I strongly disagree with that. The most stable societies historically have been built around a religious center, which is by definition not an objective rational truth. We are yet to see a very large group of people co-exist in an environment based on truths. So far we are witnessing quite the opposite: truth itself has acquired a new definition ("alternative facts", "my truth", etc).

Edit: for people who downvote this comment. Do you have an example of a stable society based on truths? Other than a speculation that this time humanity will succeed, and people will finally value truth over comfort.


I actually upvoted you, but to answer your question - any sports team. It's an environment where you can't get away with "muh opinion is da truth :DDD" type bikeshedding you find when discussing large political issues (eg abortion, immigration, etc). You can try to lie, but if something doesn't work, it becomes obvious.

I think also any team of programmers would qualify - at the end of the day, you can empirically verifiy claims.
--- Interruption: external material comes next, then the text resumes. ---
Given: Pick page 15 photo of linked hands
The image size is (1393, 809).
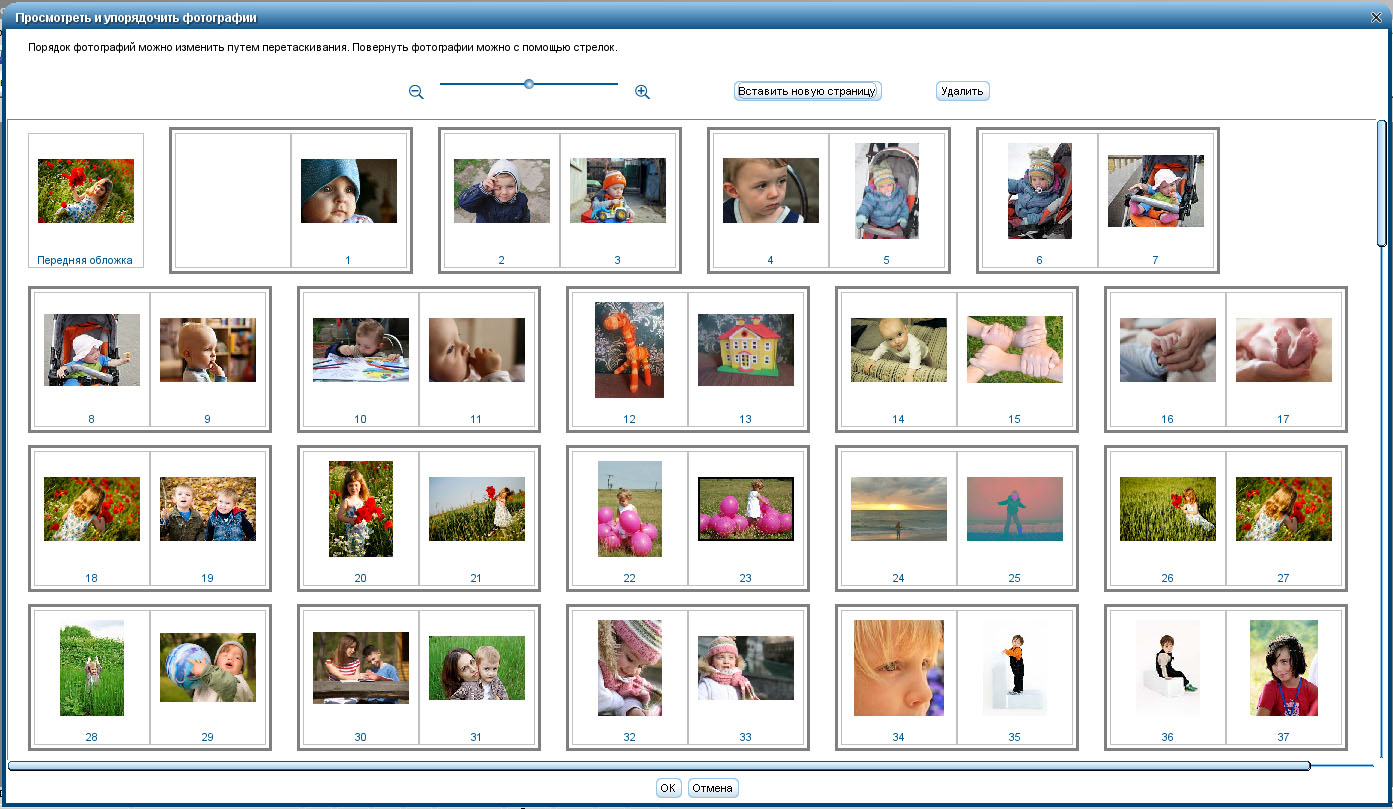Looking at the screenshot, I should 1014,350.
On a broader level, you could argue that since modern society is basically built on the laws of physics - our bureacracy and infrastructure is only possible because Maxwell's Equations are "true" in the sense that they accurately predict things about reality [0] - we are living in a system built on truth, and when we communicate on Hacker News, that is only possible because of all those before us who have sought out and shared true things about the universe.

[0] - you can probably use a definition of "truth" different than "accurately models reality", but it's the one I use, and I think most people will accept it as good enough.